たとえそれが男避けであっても、昔のように話ができたこの夏休みは間違いなくここ数年で一番充実していた。
「それこそ、暁人や隼人たちの誘いを断るくらいには……」
メッセージには恨み節が書き込まれていた。
『こないだの話を聞きたかったんだけど、まあこれが答えだな』
暁人には色々言いたいことはあるが何を言っても無駄というかニヤニヤと受け流されそうなので最低限しか連絡していなかった。
ちなみに去年は暁人に付き合わされてナンパみたいなことをさせられた。結局本当に女子グループと仲良くなって帰っていくあたりさすがだなと思って見ていた。俺はついて行っただけだが。
今年もそういうつもりだったんだろうな。
『お前はそろそろ相手を決めろ』
これだけ返しておいた。
一矢報いた気がする。あとが怖いけどまあいい。
次は隼人と真だ。メッセージにグループができているんだがこっちは秋津たちと行くつもりで愛沙とセットで誘ってくれていた。

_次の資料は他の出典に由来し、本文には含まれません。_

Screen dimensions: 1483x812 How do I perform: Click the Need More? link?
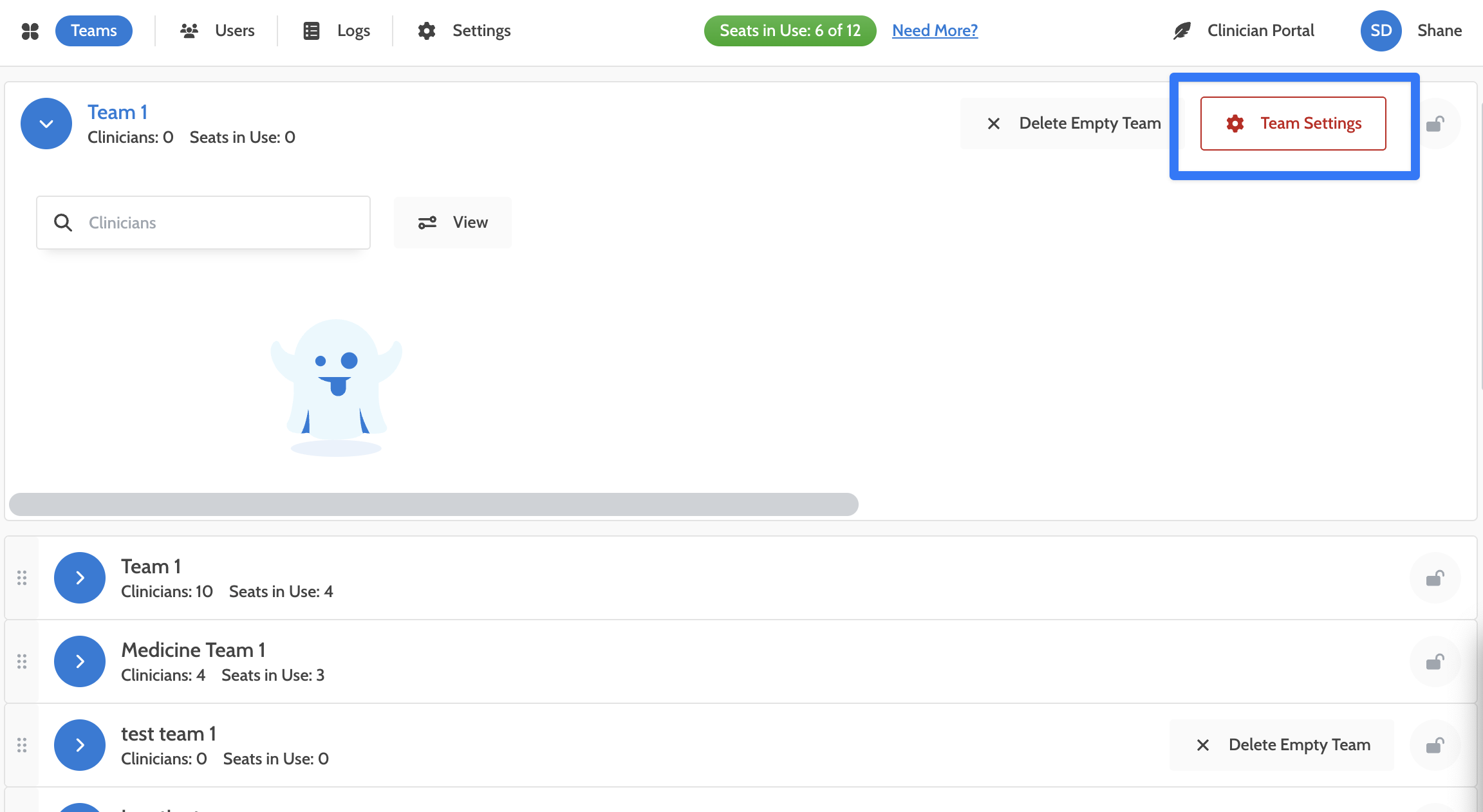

愛沙に言ってそうするかと思ったんだがまなみから突然電話があってやめた。
いわく
「誰かに一緒に行こうと言われても! それがお姉ちゃんと共通の友達でも! 今回は必ず2人で行くこと!」
だそうだ。仮に誘われたとしてもそれは愛沙に相談もしてはいけないとまで釘を刺されていた。
「よくわからないけどまなみの言うことは聞こう」
というわけで断ったらなぜかこんなメッセージが来ていた。
『そうか。頑張れよ!』
「何をだ?」
と、そろそろ時間だな。
そう思って顔を上げると、ちょうど曲がり角に愛沙の姿が見えたところだった。
「……っ」
なんだ? なんで俺いま、こんなどきっとしたんだ……。
バクバク跳ねる心臓を必死に落ち着ける。だめだ、愛沙が近づくにつれて鼓動は早くなる一方だった。
「何よ……」
浴衣姿で髪をあげた愛沙が、顔を赤らめてそう言った。その姿を見て思わず、直視できずに顔を逸らしてしまった。